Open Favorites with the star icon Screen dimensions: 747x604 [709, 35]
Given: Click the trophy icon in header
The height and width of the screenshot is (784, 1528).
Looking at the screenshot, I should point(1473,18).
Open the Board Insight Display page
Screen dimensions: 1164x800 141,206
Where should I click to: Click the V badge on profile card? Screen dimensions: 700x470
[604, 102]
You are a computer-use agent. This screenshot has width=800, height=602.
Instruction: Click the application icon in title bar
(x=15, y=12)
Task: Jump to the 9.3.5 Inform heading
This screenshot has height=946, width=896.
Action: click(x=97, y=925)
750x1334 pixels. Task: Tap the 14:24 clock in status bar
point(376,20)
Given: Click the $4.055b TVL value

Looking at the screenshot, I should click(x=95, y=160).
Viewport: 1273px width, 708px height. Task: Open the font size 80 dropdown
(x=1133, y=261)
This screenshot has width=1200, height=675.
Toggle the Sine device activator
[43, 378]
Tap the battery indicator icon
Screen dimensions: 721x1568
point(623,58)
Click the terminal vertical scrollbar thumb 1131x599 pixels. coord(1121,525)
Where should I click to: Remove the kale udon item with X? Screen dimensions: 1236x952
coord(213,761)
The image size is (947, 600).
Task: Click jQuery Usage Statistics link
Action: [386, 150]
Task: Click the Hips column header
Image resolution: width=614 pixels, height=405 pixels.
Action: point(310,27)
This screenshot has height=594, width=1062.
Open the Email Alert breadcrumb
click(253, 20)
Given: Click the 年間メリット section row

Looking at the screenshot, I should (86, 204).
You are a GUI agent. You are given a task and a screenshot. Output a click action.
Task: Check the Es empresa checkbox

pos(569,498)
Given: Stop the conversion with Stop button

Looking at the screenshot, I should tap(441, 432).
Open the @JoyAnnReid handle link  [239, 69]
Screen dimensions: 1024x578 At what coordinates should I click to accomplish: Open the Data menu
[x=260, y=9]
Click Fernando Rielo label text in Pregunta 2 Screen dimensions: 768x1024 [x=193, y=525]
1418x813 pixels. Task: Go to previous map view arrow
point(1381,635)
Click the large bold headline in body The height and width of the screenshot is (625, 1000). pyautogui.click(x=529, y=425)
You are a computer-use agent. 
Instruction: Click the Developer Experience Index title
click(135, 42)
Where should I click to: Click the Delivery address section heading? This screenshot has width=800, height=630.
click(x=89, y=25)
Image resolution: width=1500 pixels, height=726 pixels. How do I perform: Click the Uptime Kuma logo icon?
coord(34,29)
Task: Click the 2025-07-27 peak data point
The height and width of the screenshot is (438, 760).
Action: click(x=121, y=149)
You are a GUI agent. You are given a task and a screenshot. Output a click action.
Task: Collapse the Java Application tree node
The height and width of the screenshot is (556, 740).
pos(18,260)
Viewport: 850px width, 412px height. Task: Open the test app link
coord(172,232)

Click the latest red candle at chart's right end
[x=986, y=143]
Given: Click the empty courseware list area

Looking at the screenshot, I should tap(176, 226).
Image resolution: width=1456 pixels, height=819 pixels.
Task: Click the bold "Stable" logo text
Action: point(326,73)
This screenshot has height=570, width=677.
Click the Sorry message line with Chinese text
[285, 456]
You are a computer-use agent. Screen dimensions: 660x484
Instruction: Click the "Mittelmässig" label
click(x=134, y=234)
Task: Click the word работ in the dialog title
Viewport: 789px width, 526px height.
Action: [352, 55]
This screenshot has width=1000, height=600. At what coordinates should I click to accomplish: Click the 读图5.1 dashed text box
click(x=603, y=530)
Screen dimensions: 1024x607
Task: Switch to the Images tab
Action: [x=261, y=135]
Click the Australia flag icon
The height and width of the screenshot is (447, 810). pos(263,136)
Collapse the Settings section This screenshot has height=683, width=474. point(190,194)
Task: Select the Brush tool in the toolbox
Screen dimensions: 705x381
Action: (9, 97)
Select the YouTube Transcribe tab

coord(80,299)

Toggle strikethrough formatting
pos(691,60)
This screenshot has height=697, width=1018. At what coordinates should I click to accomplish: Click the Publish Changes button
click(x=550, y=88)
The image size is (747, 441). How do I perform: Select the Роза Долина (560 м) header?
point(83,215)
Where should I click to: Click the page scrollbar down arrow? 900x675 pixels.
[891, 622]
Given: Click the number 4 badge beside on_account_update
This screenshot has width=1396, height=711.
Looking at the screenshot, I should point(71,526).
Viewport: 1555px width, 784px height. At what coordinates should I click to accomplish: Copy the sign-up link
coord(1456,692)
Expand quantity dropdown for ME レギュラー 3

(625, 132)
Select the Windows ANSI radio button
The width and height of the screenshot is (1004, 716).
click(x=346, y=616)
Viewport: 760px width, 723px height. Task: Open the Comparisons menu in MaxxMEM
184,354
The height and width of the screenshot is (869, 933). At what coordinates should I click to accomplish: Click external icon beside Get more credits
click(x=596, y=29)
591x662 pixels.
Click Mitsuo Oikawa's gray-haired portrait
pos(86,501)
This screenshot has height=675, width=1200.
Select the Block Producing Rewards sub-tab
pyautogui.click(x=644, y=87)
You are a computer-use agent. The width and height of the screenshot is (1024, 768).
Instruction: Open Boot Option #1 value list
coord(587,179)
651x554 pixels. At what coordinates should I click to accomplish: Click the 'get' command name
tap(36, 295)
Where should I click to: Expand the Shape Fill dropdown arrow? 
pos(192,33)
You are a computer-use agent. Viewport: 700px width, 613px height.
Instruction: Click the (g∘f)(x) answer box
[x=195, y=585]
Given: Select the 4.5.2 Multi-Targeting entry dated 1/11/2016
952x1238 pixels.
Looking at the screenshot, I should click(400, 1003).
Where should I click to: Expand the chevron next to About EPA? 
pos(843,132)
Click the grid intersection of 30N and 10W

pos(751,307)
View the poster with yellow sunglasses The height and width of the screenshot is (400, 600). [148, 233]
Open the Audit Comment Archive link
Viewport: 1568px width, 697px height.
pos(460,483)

───

» Exercise brief
Print only these lines, exactly: the one containing "Given: Select the" and all after it to the end of the entries.

» Exercise answer
Given: Select the 4.5.2 Multi-Targeting entry dated 1/11/2016
952x1238 pixels.
Looking at the screenshot, I should click(400, 1003).
Where should I click to: Expand the chevron next to About EPA? 
pos(843,132)
Click the grid intersection of 30N and 10W

pos(751,307)
View the poster with yellow sunglasses The height and width of the screenshot is (400, 600). [148, 233]
Open the Audit Comment Archive link
Viewport: 1568px width, 697px height.
pos(460,483)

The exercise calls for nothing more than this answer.